Heat and mass exchange processes in the interaction of gases with liquids constitute a significant proportion of the production processes of the chemical, pharmaceutical, petrochemical and biotechnological industries. For carrying out heat and mass transfer processes, column apparatus of various designs are widely used, including apparatus with swirling gas-liquid flows.
The use of swirling currents allows to increase the turbulence of the two-phase flow, which leads to an increase in the vortex exchange, i.e. leads to an increase in the contact surface of phases, which is constantly updated. As a result, the effective values of diffusion resistance to mass transfer are reduced, which become less, than stronger the turbulent exchange in phases.
Special devices (swirlers), which give the flow a rotational component of velocity can twist gas and liquid flows. The swirlers used in practice allow the rotational component of the velocity, various combinations of axial and rotational movements of the flow to be reported to the flow, as the formation of a partial twist. In this case, the swirlers can be located both at the entrance to the channel (local twist), and along its entire length (extended swirlers). In the latter case, wire and screw swirlers, twisted ribbons, internal cutting and spiral finning are most often used .
The performance of devices with swirling gas-liquid flows usually increases when organizing a direct- flow scheme for the movement of the phases, however, in this case their efficiency is significantly reduced due to the short time of contacting phases, reducing the relative speed of movement of phases and insignificant moving force of the mass transfer process. Therefore, to optimize the performance and efficiency of contact devices, it is necessary to use a countercurrent-twisted phase interaction scheme.
Currently, number of high-performance and efficient heat and mass transfer devices with twisting elements have been created. This is achieved by a developed phase contact surface, high turbulization of gas-liquid flows with a relatively low hydraulic resistance. The advantages of devices with twisting elements can also be attributed to an increase in gas and fluid loads due to the organization of interaction of phases in the field of centrifugal forces.
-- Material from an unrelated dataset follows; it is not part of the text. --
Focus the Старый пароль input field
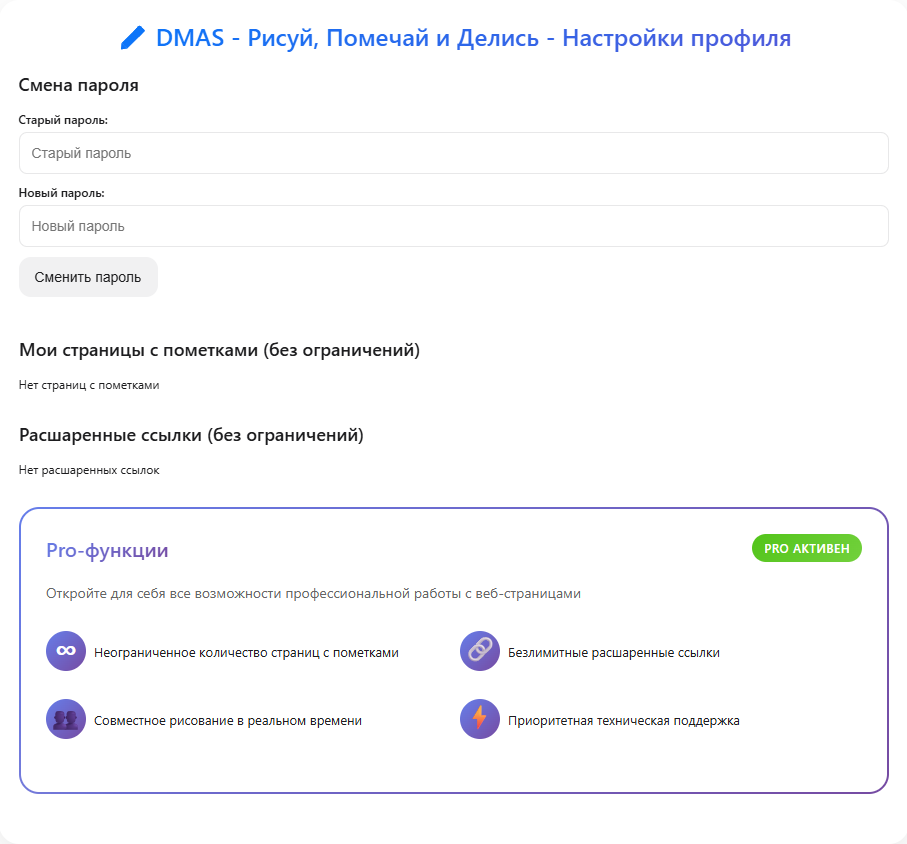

The device contains cylindrical body 1, central tube 2, spiral tape 3, twisted wires 4, bristles of flexible material 5. The spiral tape has holes 6 .
The apparatus works as follows. The liquid enters from above and through holes 6 is fed to the twisted wires 4 with bristles of flexible material 5. The gas enters from the bottom of the apparatus and moves upwards through the screw channel formed by the cylindrical body 1 and spiral tape 3, splashing part of the liquid film from the twisted wires and bristles. Moreover, part of the liquid sprayed from the bristles is distributed at some distance from the twisted wires, which ensures uniform distribution of the liquid throughout the entire volume of the apparatus. The rest of the liquid flows to the back side of the twisted wires, providing flow of liquid to disperse the next step of the twisted wires and bristles. The dispersed liquid is separated in the field of centrifugal forces when striking walls of the apparatus or twisted wires, flows to the center on the inclined surface of the spiral tape and falls into holes6 with the edges bent down and inserted with twisted wires. Where the water seal is formed due to change in the cross-section of hole and friction of the liquid on solid surfaces.After that, the fluid again fed to the twisted wire at the lower located step of spiral tape. This is how gas-liquid interaction processes are repeated. The presence of water seal prevents the flow of part of the gas flow through the plane of spiral tape and, accordingly, premature removal of gas from contact zone, and also ensures a stable flow of fluid through spiral wire.
When flowing gas around twisted wires with bristles, jets and liquid droplets generate small-scale vortices that intensify the processes of heat and mass transfer. The bristles of flexible material when flowed around the gas under the influence of the vortex of the gas-liquid flow, will oscillate, which contributes to an increase in the rate of renewal of contact surface of phases and splashing the liquid jet from the bristles into small droplets.